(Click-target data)
· · · · · · ·

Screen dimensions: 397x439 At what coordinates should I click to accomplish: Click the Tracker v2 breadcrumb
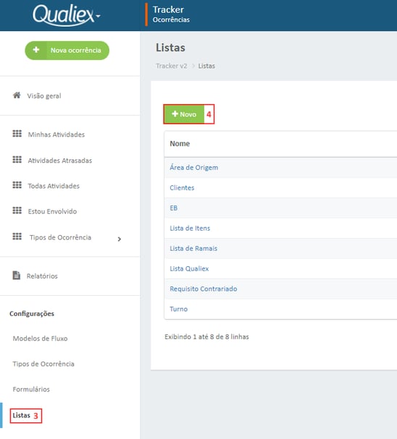(171, 66)
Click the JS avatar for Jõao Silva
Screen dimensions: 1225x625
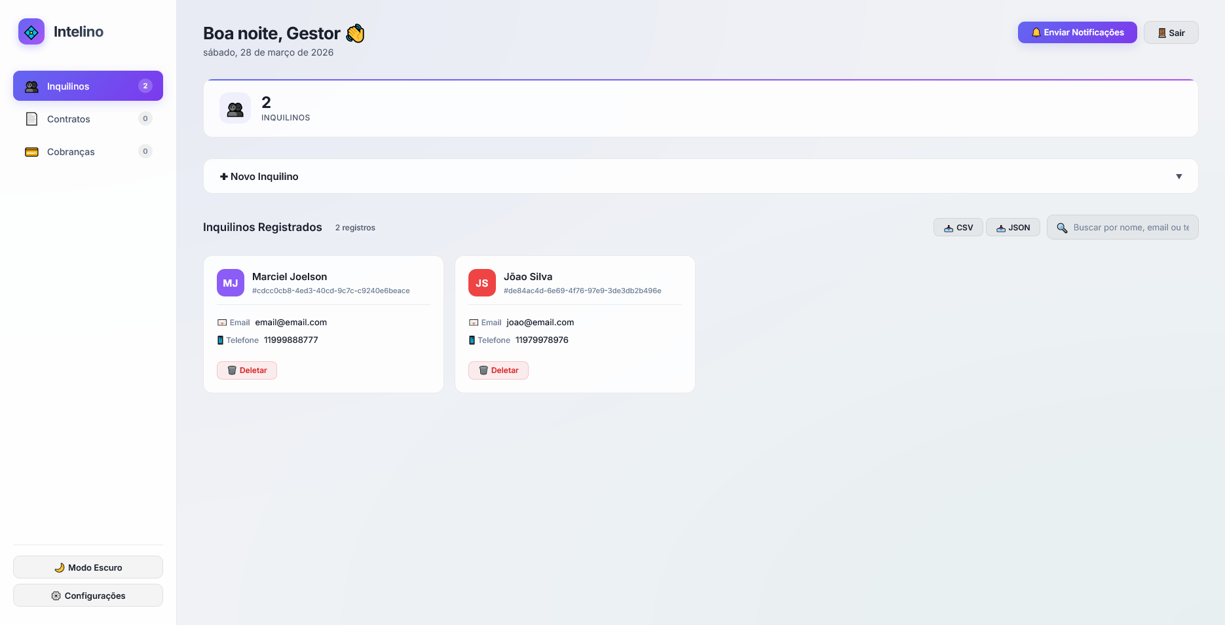pyautogui.click(x=482, y=283)
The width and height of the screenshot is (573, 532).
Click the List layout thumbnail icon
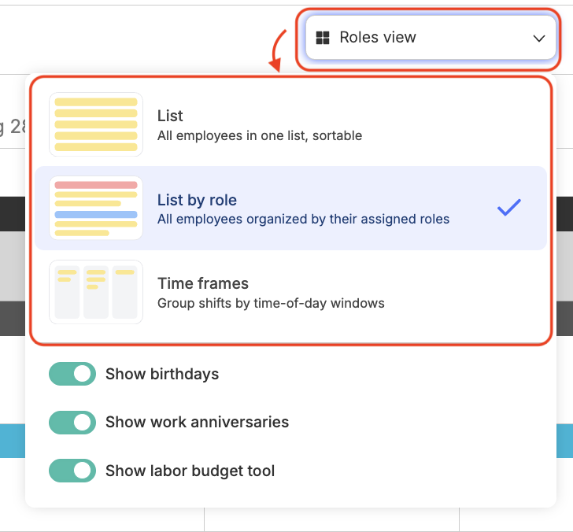click(96, 124)
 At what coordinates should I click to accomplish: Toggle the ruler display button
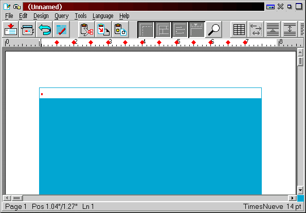(x=196, y=29)
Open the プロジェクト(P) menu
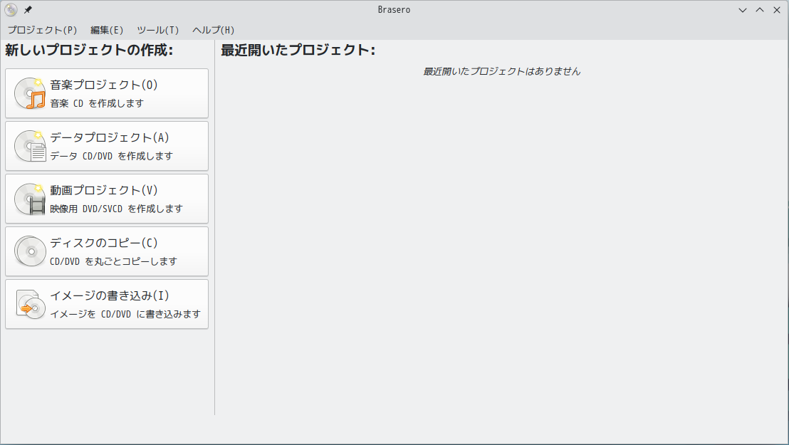789x445 pixels. [x=42, y=30]
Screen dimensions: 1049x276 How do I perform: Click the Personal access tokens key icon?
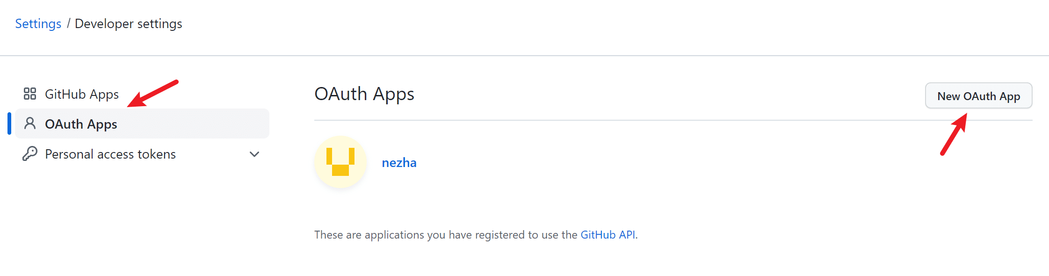point(30,153)
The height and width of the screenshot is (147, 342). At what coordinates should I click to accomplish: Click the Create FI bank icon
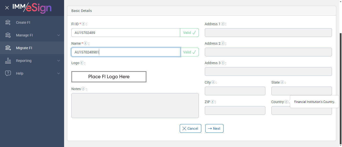[8, 22]
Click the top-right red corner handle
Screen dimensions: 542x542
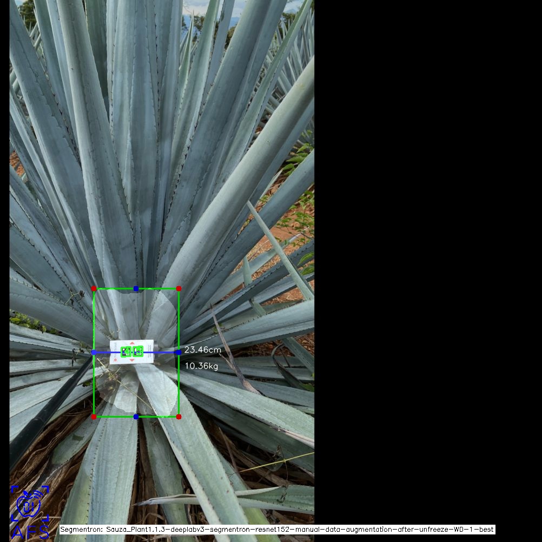[x=179, y=289]
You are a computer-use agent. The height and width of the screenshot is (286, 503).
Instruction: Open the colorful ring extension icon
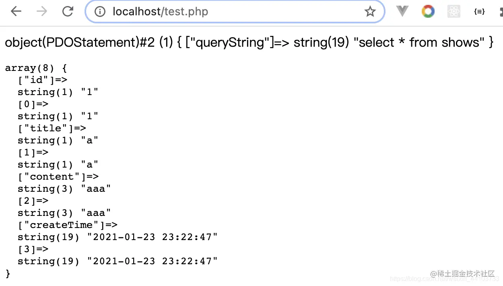428,11
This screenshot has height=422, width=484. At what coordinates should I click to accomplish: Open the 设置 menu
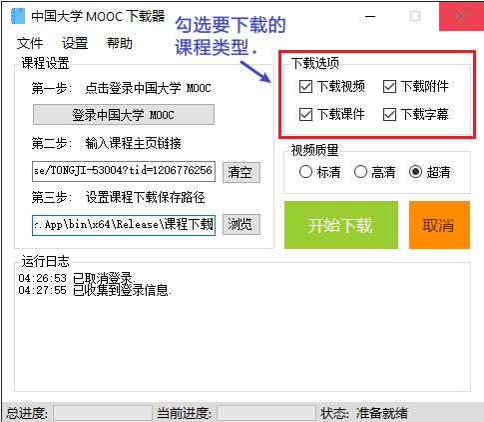pos(75,43)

· · · · · · ·

§ **Set problem**
Please copy out every one of these lines, swapping "Screen dimensions" for "Screen size" wherever it occurs and changing nothing else. Omit the pictures from your answer.

§ **Response to the exercise**
Screen size: 397x439 At what coordinates should I click to accomplish: Click the Tracker v2 breadcrumb
(171, 66)
Click the JS avatar for Jõao Silva
Screen size: 1225x625
pyautogui.click(x=482, y=283)
The width and height of the screenshot is (573, 532).
Click the List layout thumbnail icon
click(96, 124)
 At what coordinates should I click to accomplish: Toggle the ruler display button
(x=196, y=29)
Open the プロジェクト(P) menu
789x445 pixels. [x=42, y=30]
Screen size: 1049x276 How do I perform: Click the Personal access tokens key icon?
point(30,153)
The height and width of the screenshot is (147, 342). At what coordinates should I click to accomplish: Click the Create FI bank icon
[8, 22]
Click the top-right red corner handle
Screen size: 542x542
[x=179, y=289]
You are a computer-use agent. The height and width of the screenshot is (286, 503).
Instruction: Open the colorful ring extension icon
428,11
This screenshot has height=422, width=484. At what coordinates should I click to accomplish: Open the 设置 menu
pos(75,43)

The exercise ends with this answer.